◆ TASK STATEMENT
Which lines in the listing below contain the string "agent", with case counting? Identify each one and copy it in full.

** Start **

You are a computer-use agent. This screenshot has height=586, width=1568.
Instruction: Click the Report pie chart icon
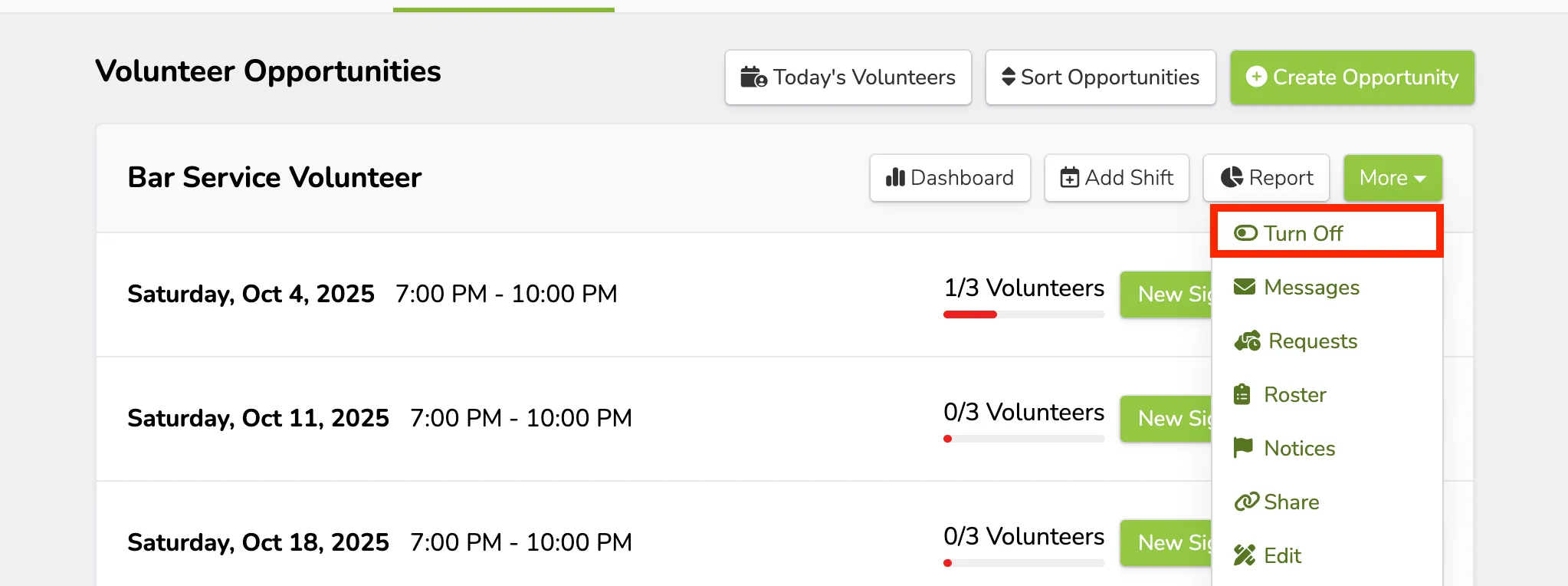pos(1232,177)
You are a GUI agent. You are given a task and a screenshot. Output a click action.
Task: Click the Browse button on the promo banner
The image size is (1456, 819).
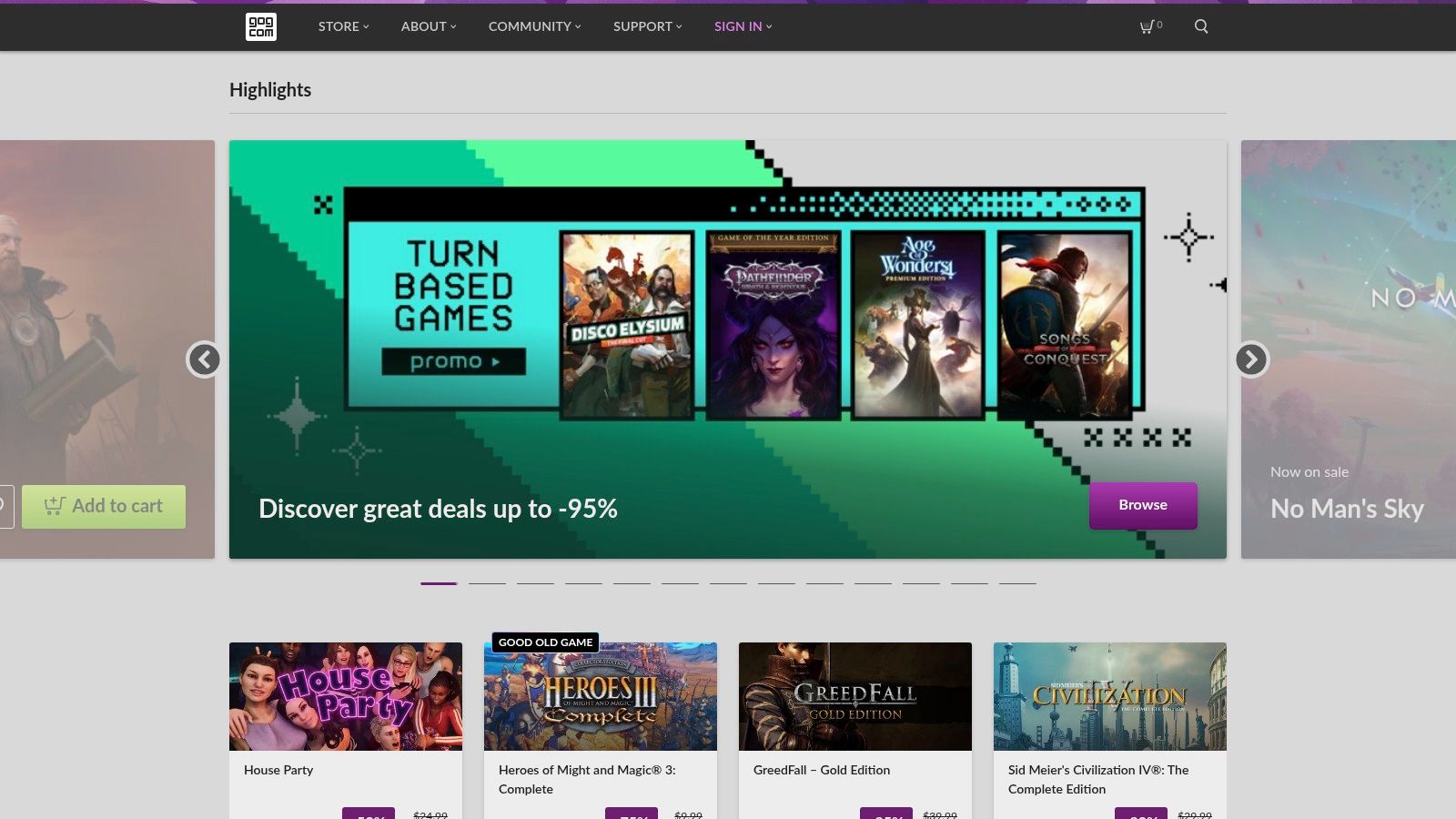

** End **

◆ OUTPUT OF THE EXERCISE
You are a computer-use agent. This screenshot has height=586, width=1568.
You are a GUI agent. You are given a task and a screenshot. Output a click action.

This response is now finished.